The latest push to reform NATO illustrates NATO’s continuing effort to find its place in the world. NATO has been trying to rationalize its existence in a world that has changed considerably after the fall of the Soviet Union. With the unraveling of the Warsaw Pact, NATO needs to find a new political rationale for the existence of its colossal war machine. The first new Strategic Concept was presented in 1991 after the Soviet Union began its splinter and Soviet forces left Czechoslovakia and Hungry. The reform also represents NATO’s endurance in the international scene. It continues to survive and stay active besides the dissolution of its original intended purpose. NATO will change to accommodate its members latest security concerns, primarily terrorism, cyber security, and ballistic missile attacks. The inconsistency of these regular changes is that NATO’s original zone of hostility has been shrinking geographically while its zone of activity has continued to expand. Originally, NATO’s zone of hostility was basically limited to eastern Europe and the main threat was the Soviet Union. Now the range of possible attackers is world-wide.

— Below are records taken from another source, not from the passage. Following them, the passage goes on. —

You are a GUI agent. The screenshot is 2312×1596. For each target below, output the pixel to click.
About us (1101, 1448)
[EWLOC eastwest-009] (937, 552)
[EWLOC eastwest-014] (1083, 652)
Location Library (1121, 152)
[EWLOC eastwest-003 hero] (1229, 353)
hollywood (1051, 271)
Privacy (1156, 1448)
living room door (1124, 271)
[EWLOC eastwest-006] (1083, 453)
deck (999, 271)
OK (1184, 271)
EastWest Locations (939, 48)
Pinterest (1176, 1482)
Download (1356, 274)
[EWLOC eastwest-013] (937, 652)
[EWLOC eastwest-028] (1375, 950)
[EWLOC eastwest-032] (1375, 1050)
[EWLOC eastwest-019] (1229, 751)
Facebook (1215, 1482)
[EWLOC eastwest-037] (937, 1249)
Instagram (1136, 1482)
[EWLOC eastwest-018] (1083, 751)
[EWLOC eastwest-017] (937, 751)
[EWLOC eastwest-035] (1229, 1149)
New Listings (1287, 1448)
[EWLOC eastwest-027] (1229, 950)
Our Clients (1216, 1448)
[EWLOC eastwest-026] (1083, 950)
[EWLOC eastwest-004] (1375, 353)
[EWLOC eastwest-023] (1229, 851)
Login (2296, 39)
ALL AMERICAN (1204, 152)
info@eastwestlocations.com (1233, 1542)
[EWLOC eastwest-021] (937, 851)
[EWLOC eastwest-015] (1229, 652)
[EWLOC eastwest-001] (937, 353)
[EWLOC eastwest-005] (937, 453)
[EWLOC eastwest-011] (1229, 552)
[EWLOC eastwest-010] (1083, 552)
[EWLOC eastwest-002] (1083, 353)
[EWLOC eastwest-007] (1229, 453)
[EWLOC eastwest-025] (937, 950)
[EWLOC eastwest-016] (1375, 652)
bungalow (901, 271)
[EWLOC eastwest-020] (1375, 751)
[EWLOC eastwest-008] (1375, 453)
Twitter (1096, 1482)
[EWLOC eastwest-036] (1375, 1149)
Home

Besides its reforms to meet new security challenges, NATO still is an organization that panders to the interest of its members, now 28 states. While NATO does promote global security, its main function, as reiterated by the Secretary General, is to protect the security of its members. NATO operates all over the world to advance its members’ interests. As new challenges to its members’ security continues to take on global characteristics, NATO may increase its military influence globally as well to serve its constituents’ interests.